You're talking about K through 12. Schools?
Yes, sir. Well,
I will certainly invite Larry to comment on that. As I think the question I would ask is, where were those K through 12 students go and congregate. If they're not going into an environment of the school, I don't think they're going to stop congregating necessarily and just be in a much less disciplined fashion, perhaps, but Larry, do you have a comment on that?
No, sir, you know, you know, we, we talked about, you know, numbers in terms of getting that that message of, of what we as as individuals or or, or families are choosing, so when we talked about not numbers of not gathering in groups, that was that was where it was where that was coming from? So
Next question. Yes, right here.
Any trends of the surgeon cases? Where are we seeing these cases come from?
So thank you for that question. We are constantly looking at our contacts and seeing where that we could be finding this. We have not found any single point source. We continue to believe that this spread is coming primarily from small gatherings in our communities. But we've not identified a specific source that we can put our finger on.

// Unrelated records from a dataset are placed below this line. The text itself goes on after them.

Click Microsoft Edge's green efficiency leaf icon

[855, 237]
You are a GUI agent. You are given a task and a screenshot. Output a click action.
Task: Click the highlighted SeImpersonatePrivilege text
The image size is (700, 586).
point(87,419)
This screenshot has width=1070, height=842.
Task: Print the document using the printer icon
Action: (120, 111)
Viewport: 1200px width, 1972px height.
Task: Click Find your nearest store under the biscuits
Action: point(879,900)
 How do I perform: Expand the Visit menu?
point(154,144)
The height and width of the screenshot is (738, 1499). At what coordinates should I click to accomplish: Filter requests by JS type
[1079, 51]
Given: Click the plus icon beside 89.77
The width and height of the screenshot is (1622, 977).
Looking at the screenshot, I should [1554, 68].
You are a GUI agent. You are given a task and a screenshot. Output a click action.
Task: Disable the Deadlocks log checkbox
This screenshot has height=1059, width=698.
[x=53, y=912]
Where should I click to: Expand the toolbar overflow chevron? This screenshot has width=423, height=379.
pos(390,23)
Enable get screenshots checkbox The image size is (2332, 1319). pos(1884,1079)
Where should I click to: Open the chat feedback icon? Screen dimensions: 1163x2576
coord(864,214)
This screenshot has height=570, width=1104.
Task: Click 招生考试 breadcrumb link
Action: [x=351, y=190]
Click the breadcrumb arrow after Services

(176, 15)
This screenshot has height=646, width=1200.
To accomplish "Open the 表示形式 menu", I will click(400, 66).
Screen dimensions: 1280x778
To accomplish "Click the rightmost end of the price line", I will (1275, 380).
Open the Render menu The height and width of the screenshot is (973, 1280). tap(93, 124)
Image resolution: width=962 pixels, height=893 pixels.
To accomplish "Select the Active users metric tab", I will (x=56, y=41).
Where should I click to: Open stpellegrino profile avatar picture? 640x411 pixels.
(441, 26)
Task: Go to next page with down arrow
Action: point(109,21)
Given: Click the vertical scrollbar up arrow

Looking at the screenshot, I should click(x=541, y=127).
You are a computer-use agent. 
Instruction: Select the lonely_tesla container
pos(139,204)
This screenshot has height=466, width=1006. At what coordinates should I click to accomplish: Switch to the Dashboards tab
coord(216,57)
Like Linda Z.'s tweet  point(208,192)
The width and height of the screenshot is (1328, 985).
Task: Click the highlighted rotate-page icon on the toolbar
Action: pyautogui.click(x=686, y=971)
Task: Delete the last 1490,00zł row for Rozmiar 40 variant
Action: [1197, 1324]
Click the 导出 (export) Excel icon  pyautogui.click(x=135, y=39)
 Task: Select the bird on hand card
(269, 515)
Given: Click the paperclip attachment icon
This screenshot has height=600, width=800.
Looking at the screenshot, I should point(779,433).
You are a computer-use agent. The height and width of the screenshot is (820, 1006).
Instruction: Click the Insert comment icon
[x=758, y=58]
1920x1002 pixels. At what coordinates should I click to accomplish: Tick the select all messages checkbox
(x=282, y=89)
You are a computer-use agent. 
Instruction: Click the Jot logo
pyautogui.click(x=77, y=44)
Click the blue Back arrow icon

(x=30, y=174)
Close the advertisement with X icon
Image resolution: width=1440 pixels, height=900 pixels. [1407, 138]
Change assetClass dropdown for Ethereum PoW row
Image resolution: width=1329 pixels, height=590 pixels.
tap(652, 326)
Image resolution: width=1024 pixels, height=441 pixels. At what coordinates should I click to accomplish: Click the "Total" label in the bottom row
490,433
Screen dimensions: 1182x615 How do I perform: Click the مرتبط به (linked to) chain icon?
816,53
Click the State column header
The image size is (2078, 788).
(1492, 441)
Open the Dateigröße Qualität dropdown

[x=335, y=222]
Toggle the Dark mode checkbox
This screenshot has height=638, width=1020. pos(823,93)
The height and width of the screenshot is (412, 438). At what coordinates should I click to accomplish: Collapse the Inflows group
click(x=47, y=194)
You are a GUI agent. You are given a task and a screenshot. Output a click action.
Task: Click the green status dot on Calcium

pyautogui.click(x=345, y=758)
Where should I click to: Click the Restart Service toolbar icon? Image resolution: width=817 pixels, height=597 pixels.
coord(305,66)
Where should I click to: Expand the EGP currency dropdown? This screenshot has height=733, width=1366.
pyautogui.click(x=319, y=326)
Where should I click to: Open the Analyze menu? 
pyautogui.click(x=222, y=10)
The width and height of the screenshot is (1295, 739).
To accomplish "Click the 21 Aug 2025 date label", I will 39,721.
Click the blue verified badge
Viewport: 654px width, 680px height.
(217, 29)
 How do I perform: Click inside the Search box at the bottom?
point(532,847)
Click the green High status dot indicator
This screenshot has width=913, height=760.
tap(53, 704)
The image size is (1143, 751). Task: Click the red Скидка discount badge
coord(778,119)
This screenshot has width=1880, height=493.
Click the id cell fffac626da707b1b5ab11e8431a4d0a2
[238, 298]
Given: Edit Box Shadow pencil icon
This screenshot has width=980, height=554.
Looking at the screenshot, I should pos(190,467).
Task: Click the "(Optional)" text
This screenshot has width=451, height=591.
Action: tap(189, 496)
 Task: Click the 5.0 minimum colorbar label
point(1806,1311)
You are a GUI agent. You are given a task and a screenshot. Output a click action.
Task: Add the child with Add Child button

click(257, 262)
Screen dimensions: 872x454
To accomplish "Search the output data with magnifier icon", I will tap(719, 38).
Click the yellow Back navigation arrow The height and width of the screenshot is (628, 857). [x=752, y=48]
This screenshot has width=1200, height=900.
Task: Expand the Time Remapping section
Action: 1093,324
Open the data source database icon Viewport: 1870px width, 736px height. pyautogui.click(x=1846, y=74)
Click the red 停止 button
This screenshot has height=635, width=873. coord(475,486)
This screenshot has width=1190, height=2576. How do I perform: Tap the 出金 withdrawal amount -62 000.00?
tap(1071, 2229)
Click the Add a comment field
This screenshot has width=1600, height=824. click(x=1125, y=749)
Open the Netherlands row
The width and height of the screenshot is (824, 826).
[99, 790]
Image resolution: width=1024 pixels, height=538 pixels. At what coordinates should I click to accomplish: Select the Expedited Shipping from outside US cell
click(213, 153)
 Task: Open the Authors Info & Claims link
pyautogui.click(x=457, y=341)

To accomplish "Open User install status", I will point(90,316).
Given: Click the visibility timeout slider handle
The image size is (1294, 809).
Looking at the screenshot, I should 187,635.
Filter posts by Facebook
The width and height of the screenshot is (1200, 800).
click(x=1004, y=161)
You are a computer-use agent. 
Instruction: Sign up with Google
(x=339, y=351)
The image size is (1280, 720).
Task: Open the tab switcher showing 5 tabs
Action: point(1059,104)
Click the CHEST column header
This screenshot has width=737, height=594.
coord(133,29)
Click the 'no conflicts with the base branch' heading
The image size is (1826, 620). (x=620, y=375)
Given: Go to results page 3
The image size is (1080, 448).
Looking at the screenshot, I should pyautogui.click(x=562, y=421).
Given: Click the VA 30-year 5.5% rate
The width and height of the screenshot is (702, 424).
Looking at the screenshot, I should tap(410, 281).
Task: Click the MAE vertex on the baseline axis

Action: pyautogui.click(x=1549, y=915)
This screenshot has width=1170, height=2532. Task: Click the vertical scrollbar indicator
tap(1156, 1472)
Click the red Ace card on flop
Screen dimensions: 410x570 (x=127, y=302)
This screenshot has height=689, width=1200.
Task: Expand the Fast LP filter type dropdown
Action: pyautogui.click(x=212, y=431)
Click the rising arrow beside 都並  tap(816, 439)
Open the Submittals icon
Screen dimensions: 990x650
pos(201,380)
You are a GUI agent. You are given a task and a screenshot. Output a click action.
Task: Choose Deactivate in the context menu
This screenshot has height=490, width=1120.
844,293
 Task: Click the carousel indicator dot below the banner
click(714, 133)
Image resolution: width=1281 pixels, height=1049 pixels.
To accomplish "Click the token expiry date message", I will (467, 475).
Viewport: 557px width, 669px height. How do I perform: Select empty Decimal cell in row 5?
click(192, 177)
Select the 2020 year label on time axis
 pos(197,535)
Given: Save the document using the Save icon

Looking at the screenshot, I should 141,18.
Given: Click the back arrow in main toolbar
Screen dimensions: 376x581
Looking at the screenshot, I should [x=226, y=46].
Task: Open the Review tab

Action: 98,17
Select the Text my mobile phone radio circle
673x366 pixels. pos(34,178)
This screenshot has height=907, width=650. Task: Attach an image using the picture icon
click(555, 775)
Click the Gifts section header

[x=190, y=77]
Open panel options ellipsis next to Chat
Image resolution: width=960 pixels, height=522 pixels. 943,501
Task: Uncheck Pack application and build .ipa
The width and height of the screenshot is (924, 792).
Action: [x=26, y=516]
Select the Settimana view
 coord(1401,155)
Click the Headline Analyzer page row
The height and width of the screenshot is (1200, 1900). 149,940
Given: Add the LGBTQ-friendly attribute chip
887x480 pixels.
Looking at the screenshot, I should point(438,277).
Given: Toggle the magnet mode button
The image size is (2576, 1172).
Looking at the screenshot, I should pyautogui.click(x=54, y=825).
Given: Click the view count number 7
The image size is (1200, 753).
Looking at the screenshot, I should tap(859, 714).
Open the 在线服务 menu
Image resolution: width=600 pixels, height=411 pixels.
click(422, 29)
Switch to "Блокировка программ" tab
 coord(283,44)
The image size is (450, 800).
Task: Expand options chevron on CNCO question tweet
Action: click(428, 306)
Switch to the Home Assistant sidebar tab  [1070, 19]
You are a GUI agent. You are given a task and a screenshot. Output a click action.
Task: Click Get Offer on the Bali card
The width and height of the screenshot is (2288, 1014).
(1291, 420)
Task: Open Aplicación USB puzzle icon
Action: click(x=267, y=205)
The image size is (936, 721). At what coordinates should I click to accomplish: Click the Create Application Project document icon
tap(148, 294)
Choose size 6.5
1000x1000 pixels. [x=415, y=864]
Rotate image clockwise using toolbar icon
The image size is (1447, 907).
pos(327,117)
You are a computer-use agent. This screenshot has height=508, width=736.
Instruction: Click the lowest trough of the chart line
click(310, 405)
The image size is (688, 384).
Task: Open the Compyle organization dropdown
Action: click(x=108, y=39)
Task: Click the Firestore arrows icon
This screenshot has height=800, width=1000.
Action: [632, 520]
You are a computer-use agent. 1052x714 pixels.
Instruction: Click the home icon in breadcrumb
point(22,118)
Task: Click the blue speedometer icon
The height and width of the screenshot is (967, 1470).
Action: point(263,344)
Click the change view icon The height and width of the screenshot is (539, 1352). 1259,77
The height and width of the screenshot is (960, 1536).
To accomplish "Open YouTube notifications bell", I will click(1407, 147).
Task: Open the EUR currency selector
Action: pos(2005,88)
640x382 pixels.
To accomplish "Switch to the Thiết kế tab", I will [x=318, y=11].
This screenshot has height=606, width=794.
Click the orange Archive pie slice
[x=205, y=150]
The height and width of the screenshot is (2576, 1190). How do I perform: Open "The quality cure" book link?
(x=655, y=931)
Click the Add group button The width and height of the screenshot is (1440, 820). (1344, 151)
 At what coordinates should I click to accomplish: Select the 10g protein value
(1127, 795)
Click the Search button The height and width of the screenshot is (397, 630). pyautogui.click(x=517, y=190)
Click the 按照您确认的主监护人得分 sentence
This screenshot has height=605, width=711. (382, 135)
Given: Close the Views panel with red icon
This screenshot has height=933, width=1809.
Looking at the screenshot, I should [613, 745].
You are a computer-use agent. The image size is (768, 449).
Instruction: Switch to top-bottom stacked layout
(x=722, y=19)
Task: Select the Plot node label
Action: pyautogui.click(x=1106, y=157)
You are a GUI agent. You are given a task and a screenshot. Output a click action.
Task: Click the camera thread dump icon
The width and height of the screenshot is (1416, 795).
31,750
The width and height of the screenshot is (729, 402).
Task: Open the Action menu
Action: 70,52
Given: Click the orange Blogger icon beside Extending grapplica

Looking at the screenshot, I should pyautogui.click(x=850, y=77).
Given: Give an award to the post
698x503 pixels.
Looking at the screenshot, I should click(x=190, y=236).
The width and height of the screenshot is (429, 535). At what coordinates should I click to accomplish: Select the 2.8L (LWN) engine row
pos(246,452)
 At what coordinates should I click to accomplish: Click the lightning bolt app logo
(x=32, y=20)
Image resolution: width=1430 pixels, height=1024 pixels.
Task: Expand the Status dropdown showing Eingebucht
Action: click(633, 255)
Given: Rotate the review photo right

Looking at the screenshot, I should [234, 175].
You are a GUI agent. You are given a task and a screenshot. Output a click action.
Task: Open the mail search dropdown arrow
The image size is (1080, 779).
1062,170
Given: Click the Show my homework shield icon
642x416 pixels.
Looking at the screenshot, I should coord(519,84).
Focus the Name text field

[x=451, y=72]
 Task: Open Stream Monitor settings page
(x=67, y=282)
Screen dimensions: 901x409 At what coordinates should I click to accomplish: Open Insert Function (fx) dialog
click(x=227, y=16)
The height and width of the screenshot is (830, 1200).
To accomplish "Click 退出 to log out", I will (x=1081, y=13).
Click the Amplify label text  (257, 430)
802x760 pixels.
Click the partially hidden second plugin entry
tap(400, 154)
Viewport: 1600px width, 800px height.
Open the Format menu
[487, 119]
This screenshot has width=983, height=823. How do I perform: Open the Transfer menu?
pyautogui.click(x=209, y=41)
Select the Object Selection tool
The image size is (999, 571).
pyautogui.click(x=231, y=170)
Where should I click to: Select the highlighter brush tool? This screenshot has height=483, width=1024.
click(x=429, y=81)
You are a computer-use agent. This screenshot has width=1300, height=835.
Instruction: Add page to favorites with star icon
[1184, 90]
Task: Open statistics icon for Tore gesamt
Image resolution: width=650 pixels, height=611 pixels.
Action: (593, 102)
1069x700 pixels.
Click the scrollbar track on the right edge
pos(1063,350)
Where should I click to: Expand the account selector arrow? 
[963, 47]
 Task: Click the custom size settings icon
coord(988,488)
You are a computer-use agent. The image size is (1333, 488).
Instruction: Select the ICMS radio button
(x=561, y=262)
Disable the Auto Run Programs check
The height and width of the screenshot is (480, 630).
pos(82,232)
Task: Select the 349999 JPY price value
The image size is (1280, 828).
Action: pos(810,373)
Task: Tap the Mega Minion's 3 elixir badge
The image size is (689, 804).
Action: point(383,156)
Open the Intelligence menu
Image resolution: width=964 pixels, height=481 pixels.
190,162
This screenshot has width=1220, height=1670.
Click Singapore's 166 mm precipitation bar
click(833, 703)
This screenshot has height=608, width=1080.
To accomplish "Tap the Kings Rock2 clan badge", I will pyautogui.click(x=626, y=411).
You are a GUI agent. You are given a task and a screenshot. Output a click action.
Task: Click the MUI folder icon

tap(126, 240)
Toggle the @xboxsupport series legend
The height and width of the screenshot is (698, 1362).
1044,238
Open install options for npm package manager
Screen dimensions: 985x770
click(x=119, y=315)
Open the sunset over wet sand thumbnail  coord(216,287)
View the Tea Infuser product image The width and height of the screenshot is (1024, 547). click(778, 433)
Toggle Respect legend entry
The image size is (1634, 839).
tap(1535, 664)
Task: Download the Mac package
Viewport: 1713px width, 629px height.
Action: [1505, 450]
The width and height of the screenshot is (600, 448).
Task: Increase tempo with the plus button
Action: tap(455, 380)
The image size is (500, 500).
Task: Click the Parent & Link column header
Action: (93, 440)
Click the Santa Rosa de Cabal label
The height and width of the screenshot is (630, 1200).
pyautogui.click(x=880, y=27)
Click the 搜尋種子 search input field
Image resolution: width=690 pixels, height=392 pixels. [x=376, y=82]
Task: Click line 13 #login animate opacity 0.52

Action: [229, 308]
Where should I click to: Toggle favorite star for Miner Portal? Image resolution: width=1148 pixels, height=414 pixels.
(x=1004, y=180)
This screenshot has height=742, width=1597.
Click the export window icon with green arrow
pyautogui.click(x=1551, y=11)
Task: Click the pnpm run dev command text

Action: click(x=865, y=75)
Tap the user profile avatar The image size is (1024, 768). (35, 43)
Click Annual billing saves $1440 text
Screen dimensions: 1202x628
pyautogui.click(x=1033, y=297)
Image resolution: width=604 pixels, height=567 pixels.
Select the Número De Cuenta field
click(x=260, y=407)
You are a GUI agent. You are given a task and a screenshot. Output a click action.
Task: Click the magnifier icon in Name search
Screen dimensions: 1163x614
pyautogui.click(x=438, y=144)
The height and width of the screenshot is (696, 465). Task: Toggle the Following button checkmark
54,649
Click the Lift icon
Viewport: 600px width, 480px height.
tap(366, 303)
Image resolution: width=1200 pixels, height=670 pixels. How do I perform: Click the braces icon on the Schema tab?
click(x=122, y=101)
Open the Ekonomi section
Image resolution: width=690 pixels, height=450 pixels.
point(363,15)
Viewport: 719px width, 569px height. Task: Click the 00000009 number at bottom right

Is it rampant at this point?
don't say that it's rampant. I think that there's widespread, widespread communication of the disease in our communicate in our state. But But you know, this can still be controlled. And we need to try to control this. And we can do so by means we've talked about before.
We have time for one more question.
Governor. Good afternoon. It's Neal Gladner in Hot Springs. With regards to the testing big testing numbers. Could you or Dr. Romero update us, please on what's the turnaround time, like there have been some people who haven't taken tests because they didn't want to stay home that long? What's the turnaround on both the health department and on the commercial labs has that improved, Dr. Patterson.
So the turnaround time depends on sorry, the turnaround time depends on whether the facility that you go to has the ability to do tests themselves, or whether the test can be sent out. If you come to a facility, like us, or Washington regional or other big medical centers, the turnaround time is going to be usually less than 24 hours that you a mess, depending on our platform. It's anywhere between three hours, and a little bit less than 24 hour turnaround time. If the requirement is to send out to a regional center, then turnaround time is typically less than 48 hours. If you have to send out your test to a national center such as quest. Recall that at our worst it was taking a week or more to get tests back on if you look back in time, three or four weeks ago, it was taking only about a day to get tests back from quest. Now because of the fact that the numbers have gone up so dramatically nationally, the turnaround time for quest or other national centers is creeping up to three or four days again. So it really depends on where you're getting your test done and whether that test is getting done at the site of care or whether it is having to be sent out.
Thank you, Dr. Patterson. I know our experts here will be available for questions afterwards. I have a commitment I've got to go to thank you very much for being here on a Friday. Have a good weekend.